Leitsatz (amtlich)
Voraussetzungen der Rüge der Verletzung rechlichen Gehörs nach § 44 FamFG
Normenkette
FamFG § 44
Tenor
Die Entscheidung ist nicht anfechtbar. Das erstinstanzliche Aktenzeichen wird aus Gründen des Persönlichkeitsschutzes nicht mitgeteilt.
Die Rügen in den Beschwerdeverfahren 20 W 155/15 und 20 W 362/15 werden als unzulässig verworfen.

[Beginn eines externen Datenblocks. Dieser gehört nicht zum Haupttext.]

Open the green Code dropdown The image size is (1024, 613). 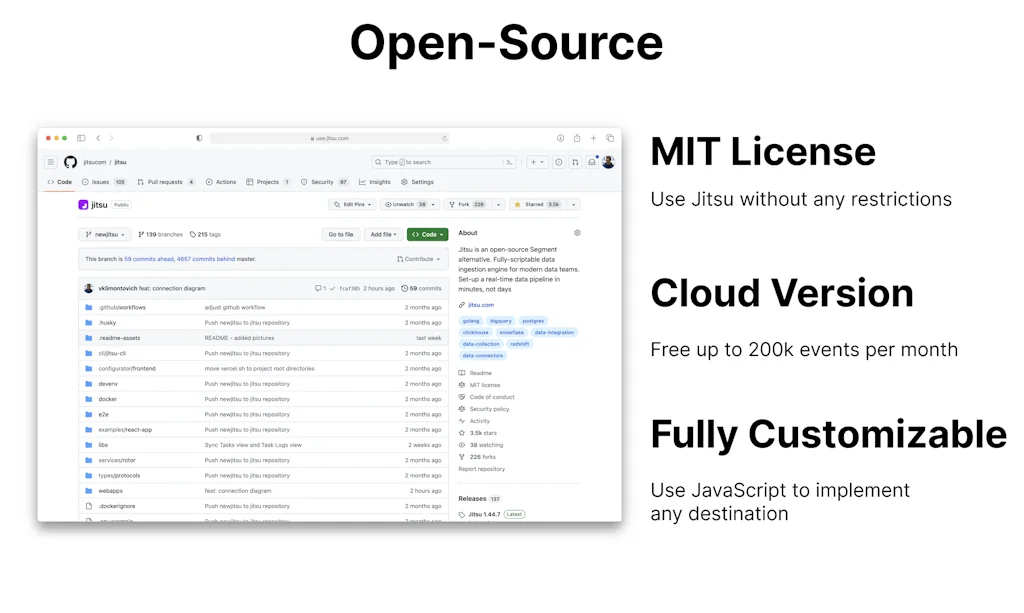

Die Rüge in dem Verfahren 20 W 392/15 wird zurückgewiesen.
Gründe
Soweit die Beteiligten mit Schriftsatz vom 23.05.2020 erklärt haben, die Beschlüsse des Senats vom 12.05.2020 in den Verfahren 20 W 155+362+392/15 per Beschwerde und Rüge zurückzuweisen, war der damit eingelegte Rechtsbehelf gegen die genannten Beschlüsse ausschließlich als Rüge der Verletzung des Anspruchs der Beteiligten auf rechtliches Gehör im Sinne von § 44 FamFG auszulegen.
Denn die Gehörsrüge findet statt, wenn ein Rechtsmittel oder Rechtsbehelf gegen die Entscheidung oder eine andere Abänderungsmöglichkeit nicht gegeben sind (§ 44 Abs. 1 S. 1 Nr. 1 FamFG) und ein durch die Entscheidung beschwerter Beteiligter eine entscheidungserhebliche Verletzung seines Anspruchs auf rechtliches Gehör geltend macht (§ 44 Abs. 2 S. 4, Abs. 1 Nr. 2 FamFG).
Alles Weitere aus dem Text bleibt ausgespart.